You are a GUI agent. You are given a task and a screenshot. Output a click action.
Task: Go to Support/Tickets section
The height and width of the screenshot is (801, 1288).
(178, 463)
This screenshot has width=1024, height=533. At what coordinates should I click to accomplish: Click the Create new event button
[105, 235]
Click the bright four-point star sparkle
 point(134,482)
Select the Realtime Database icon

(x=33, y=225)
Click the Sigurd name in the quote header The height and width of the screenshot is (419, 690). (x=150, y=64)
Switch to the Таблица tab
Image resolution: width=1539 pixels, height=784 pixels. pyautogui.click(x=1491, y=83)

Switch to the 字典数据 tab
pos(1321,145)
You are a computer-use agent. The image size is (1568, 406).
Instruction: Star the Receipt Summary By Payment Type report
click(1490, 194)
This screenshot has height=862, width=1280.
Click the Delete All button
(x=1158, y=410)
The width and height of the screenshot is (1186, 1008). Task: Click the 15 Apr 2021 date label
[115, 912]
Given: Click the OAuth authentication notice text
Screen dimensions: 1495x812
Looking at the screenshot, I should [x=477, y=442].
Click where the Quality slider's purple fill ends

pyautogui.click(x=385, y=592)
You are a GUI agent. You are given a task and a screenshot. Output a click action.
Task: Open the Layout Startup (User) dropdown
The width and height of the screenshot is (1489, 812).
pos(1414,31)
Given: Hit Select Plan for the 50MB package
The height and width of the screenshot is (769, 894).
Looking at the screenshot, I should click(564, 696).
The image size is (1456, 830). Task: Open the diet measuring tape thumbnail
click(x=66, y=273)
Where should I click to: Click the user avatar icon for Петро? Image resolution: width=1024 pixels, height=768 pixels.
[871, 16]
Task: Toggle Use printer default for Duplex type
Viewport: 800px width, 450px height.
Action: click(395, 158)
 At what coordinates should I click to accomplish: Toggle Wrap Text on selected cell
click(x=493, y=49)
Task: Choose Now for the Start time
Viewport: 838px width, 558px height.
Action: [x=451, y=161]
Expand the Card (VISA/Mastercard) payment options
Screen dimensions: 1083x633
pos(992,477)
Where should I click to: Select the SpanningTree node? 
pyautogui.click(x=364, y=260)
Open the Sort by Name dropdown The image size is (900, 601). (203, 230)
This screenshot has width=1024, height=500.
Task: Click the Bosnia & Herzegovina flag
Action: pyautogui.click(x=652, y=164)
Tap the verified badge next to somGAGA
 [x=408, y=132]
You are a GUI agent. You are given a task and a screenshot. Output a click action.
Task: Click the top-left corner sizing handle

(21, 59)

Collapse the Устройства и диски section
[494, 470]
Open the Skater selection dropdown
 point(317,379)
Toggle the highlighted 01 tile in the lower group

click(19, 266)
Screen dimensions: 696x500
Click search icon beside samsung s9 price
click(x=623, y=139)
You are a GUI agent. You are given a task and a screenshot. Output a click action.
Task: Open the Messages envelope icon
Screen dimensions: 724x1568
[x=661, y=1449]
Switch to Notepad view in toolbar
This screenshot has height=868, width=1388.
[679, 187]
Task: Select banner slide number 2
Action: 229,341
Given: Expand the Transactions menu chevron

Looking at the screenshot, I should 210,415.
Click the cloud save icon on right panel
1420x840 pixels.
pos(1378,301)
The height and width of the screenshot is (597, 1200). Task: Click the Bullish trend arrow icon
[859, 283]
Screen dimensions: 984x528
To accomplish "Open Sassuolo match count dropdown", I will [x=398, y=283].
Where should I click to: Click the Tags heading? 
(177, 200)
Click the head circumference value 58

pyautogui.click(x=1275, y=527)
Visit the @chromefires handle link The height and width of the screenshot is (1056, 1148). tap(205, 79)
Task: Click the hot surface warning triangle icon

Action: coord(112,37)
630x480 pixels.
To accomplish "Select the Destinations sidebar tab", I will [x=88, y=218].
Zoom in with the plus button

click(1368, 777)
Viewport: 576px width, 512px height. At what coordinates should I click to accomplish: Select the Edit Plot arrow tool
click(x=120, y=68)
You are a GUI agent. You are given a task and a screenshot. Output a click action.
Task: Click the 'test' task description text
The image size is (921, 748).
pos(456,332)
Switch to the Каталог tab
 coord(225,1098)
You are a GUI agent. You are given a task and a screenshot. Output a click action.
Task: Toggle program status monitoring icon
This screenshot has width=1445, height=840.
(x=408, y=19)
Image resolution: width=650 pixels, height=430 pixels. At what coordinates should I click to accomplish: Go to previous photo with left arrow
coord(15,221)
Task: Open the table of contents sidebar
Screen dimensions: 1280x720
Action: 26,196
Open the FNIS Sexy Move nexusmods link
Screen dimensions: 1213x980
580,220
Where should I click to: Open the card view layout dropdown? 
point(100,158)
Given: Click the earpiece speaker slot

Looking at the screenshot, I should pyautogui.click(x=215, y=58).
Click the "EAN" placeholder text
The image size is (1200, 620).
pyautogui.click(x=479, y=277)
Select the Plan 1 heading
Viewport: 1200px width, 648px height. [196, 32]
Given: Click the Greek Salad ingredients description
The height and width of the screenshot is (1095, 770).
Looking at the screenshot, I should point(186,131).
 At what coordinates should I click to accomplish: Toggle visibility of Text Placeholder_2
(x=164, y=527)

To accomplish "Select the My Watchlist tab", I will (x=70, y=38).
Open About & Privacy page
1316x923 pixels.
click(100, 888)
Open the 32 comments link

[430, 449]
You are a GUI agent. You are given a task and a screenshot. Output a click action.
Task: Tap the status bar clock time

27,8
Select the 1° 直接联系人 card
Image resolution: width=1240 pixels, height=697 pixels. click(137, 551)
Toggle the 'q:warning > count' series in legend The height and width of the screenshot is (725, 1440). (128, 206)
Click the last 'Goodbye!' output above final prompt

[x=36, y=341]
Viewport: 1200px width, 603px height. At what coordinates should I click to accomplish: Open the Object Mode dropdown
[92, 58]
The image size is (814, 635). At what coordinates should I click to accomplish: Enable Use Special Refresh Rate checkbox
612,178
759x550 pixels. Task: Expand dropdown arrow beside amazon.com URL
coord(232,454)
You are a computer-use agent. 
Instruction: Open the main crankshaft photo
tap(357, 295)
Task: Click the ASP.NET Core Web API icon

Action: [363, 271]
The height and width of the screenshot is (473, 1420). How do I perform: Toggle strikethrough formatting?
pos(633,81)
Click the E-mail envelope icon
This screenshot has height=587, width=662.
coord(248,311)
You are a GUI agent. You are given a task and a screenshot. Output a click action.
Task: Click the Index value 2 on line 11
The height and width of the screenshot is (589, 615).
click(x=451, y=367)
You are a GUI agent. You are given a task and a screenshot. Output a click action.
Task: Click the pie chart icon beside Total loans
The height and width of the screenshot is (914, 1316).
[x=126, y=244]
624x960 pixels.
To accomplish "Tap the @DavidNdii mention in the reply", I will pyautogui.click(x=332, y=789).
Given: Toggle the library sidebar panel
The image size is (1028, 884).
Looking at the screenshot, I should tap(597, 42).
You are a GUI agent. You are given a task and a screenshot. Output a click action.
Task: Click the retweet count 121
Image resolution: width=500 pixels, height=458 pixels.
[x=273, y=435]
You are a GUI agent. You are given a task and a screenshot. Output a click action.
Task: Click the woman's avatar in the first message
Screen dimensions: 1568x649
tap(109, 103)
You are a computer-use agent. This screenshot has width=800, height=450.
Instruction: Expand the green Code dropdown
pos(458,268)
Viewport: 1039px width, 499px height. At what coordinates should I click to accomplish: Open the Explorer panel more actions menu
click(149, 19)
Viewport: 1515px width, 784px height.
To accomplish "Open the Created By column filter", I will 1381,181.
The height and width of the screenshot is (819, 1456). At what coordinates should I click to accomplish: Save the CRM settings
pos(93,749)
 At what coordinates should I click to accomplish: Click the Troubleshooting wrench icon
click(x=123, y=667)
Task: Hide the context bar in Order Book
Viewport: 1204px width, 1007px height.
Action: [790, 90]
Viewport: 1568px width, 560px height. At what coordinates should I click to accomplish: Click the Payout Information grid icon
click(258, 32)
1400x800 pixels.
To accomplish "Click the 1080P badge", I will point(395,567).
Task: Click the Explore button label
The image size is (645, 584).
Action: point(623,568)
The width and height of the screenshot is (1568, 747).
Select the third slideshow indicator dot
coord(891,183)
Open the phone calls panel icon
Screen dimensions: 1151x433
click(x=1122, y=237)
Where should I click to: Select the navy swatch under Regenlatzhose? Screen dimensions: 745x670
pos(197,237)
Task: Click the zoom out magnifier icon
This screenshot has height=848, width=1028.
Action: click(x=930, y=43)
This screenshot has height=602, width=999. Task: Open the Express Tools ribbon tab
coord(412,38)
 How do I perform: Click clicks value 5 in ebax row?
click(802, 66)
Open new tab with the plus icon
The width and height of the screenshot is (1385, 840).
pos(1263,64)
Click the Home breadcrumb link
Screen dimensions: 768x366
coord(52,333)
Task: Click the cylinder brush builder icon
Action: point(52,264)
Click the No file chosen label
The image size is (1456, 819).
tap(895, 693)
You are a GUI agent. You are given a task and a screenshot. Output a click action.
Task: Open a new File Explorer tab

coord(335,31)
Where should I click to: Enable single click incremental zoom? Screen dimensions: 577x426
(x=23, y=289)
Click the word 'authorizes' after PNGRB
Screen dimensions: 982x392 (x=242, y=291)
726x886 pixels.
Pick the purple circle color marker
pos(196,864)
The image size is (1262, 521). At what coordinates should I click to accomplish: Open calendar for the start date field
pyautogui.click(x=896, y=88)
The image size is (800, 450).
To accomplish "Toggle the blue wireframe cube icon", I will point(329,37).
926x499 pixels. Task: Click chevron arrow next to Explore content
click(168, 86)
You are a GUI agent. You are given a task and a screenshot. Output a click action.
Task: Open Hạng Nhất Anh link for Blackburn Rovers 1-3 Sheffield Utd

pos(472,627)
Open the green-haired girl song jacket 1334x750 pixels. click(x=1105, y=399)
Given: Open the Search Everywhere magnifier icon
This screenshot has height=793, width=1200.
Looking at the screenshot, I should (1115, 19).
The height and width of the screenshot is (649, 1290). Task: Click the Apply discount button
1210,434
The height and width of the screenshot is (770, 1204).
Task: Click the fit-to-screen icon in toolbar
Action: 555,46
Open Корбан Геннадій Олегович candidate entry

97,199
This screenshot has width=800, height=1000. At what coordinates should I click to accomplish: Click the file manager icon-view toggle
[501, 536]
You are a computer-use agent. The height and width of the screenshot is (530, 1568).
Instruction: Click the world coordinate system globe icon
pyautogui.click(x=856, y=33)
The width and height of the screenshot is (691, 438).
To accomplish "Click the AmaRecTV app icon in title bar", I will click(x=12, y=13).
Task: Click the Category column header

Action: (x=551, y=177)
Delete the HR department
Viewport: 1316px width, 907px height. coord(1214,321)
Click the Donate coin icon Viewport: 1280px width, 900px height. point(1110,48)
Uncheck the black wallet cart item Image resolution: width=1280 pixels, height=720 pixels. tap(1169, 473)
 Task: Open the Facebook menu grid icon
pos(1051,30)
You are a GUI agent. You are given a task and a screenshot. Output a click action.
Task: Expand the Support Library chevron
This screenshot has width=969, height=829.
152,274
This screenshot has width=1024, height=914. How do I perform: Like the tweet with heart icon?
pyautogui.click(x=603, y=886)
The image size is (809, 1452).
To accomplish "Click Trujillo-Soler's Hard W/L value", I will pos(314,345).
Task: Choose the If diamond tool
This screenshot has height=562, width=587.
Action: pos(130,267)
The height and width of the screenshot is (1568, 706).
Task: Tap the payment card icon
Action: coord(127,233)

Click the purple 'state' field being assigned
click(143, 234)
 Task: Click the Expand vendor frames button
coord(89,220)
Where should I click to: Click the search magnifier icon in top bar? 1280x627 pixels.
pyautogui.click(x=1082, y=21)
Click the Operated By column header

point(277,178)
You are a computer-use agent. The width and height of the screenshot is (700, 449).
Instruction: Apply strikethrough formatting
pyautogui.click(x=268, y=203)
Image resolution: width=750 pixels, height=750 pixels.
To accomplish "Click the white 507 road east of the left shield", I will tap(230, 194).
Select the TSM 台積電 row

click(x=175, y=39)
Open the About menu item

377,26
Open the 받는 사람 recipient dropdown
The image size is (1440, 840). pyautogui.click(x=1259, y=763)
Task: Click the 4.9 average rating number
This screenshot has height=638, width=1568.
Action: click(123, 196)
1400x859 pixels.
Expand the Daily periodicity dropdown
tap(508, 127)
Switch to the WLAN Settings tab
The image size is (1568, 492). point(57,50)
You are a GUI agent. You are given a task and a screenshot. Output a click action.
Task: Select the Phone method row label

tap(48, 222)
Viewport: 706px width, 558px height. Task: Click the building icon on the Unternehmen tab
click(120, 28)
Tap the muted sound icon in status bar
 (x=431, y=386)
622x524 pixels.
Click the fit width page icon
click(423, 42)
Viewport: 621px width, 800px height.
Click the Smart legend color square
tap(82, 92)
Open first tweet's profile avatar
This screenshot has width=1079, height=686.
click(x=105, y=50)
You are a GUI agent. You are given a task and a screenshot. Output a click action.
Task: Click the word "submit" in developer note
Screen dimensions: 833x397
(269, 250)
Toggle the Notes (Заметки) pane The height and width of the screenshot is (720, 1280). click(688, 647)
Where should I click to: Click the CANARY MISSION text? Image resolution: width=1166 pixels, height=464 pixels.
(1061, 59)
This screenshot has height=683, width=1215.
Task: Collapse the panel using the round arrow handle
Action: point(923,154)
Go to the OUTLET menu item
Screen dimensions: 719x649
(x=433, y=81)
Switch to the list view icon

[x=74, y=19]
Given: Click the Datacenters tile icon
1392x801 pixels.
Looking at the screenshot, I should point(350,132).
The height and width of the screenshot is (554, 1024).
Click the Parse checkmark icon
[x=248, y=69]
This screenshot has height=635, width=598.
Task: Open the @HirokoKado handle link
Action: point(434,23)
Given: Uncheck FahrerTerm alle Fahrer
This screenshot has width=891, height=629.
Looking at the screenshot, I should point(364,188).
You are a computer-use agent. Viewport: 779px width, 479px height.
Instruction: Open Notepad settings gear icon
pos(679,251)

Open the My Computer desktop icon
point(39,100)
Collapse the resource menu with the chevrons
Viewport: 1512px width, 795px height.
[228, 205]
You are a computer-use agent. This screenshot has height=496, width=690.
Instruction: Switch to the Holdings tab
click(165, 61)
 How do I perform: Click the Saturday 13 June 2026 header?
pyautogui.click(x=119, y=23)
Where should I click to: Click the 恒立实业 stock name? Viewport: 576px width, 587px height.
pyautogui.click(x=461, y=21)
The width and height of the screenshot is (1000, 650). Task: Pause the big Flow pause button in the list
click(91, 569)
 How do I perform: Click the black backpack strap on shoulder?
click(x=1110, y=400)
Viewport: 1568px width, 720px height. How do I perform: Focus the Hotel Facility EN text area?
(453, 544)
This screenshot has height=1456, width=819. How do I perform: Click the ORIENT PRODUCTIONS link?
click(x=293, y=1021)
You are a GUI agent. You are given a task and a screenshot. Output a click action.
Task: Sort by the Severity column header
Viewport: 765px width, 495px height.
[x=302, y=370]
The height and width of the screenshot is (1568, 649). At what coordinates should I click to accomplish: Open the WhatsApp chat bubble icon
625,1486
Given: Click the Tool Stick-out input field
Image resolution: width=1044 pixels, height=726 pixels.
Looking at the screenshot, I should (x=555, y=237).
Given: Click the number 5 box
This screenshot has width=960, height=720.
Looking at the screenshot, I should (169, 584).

======

THE PROBLEM >>
In the entries above, identify every line with the word "first". Copy those lines.

PROBLEM SOLUTION >>
Task: Click the woman's avatar in the first message
Open first tweet's profile avatar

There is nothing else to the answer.